Things changed, however, as the campaign wore on. The novelty and shock once over, he found boredom, exhaustion, pressure,
Dependence

sickness, responsibility, nervousness build with each ensuing day. Sometimes the burden became too great. It was at such times that God could help. He found himself passing more and more of his weighty task to a more capable and tireless Master. He knew that alone he could not do it.

One day he faced a choice. It was a choice he had thought of many times and one he had worried about facing. A man was wounded in front of the line, in a position covered by enemy automatic weapons. The circumstances were such that no criticism would ever have been considered had he not gone out. It seemed suicide. He could not commit suicide. He quickly thought and quickly prayed, "What difference the body, God will take care of me. If my body is destroyed, it makes no difference." So off he went to drag back the wounded man. He did not need to be brave. There was nothing to be brave about.

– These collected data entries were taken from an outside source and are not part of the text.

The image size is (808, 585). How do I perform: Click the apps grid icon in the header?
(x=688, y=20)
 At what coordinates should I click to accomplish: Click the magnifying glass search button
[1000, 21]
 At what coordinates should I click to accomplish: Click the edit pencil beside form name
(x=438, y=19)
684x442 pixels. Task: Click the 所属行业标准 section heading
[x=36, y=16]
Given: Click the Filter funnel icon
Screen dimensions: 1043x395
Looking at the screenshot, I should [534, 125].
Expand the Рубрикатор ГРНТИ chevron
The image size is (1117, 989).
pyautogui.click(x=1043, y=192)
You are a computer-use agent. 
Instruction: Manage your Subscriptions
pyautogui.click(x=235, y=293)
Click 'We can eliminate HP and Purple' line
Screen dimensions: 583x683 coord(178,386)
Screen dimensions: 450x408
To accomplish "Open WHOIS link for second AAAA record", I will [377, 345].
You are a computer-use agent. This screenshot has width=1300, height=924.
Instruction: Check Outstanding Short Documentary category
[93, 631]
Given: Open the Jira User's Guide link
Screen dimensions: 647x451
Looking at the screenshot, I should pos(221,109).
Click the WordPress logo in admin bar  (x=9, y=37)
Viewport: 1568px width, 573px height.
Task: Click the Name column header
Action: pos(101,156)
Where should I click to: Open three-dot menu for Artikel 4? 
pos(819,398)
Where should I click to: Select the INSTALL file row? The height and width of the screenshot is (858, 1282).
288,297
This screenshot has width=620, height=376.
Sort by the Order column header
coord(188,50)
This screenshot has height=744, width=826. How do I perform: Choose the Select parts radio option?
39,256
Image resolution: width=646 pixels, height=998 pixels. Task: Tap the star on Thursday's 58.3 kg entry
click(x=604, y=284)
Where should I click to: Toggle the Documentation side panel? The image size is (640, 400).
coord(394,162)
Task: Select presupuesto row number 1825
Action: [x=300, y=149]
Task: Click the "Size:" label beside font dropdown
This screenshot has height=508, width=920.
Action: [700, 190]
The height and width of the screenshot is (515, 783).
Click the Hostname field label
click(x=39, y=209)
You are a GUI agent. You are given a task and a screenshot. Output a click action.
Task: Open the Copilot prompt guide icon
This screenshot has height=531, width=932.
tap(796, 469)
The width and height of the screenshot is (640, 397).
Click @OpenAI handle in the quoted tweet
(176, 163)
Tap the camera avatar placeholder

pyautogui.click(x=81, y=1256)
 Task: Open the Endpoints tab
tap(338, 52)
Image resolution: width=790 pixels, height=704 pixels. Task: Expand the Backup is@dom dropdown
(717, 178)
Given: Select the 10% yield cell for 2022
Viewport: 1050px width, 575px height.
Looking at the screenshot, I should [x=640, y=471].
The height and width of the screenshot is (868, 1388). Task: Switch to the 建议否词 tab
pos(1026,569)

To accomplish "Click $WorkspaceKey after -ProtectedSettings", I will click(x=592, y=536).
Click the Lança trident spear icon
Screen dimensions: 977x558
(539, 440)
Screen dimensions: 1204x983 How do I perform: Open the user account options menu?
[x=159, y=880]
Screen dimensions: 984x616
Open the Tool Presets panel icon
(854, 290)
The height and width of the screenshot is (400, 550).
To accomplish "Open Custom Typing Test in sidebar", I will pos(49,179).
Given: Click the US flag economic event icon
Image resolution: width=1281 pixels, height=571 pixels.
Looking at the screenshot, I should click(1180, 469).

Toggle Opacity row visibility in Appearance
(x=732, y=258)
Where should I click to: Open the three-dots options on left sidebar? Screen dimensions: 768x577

Little by little the tension, which was the disease of the campaign, grew. Victory seemed impossible. Life a thing of dubious value or overwhelming importance. Discouragement and elation followed quickly one another. All men felt the cold hand of fear reaching up inside them, ready to clutch the heart and squeeze it until they became hysterical wrecks like the others who had shivered the night with sobs. Sanity was a sloping wall they clung to with breaking fingernails. Could a man like this lead others?

He reached out and said over again and over, "A mighty Fortress is our God." A fortress to hide behind in the glare and blistering of a fierce fight.

And then, when time grew short, when a bullet found its mark, the same God that had stood by during the long weariness seemed willing to have him say, "Lord, into Thy hands I commend my spirit."

* * *

The dream, the long tiresome dream was over. The waking was slow; the dream was tenacious. Fever-ridden nights dragged him back to it and worse battles were fought in the dark humidity of a groaning dugout of wounded men. Fantastic catastrophes occurred in delirium between the hot sheets of makeshift hospitals and the recurring theme of the catastrophes was the loss of men. He could not comprehend; he could not convince himself that he now had to worry only for himself. His subconscious mind still was oppressed with the responsibility for other lives.

And there is a paradox. He had thought that life meant less now to him. He had grown callous to its presence or absence. Yet in another sense he had discovered it, found it flashing brilliantly, found it as an entity that possessed the quiet of a New England farm or the low talking of a friend, or the exhilaration of sensations made acute by hardship. He knew that in it, if he kept faith, he could express something of the deep worth he had found in human nature.

He wrote a letter home toward the end of the stay there. "Don't ever let anyone tell you these boys here didn't do their bit, even if they all go home now and live off the government for the rest of their lives. They are as gallant and as fine as they come. ... These men have given and given and given. They shouldn't be asked to give any more until there is rest. I've seen a lot since I left you and seen too much and lived too much. I know that a man is a being of the greatest worth and can understand the height of the quotation, 'He was a man.' The worth of life, the worth of peace is now so real and so significant. But over it all is the deep courage of these men and a charity between them, between the toughest and the weakest, that at times reaches the dimensions of, well -- sainthood. I have pride in our own lads -- they have done as much as any on the island, perhaps more, and I'd put them next to any group of men who have fought for their country and not complained. And I love these men -- perhaps some time you will know why.

"... Whenever you look too deep into life, it hurts."

And in another letter -- "Life there, if you can call it life, was so completely removed from anything of the world we know that only God was real; God and the many significant sacrifices men made for each other. Men became humble before shellfire and in their humility found God and His help. ... To think that at least something was left and that the something was Christ made the difference."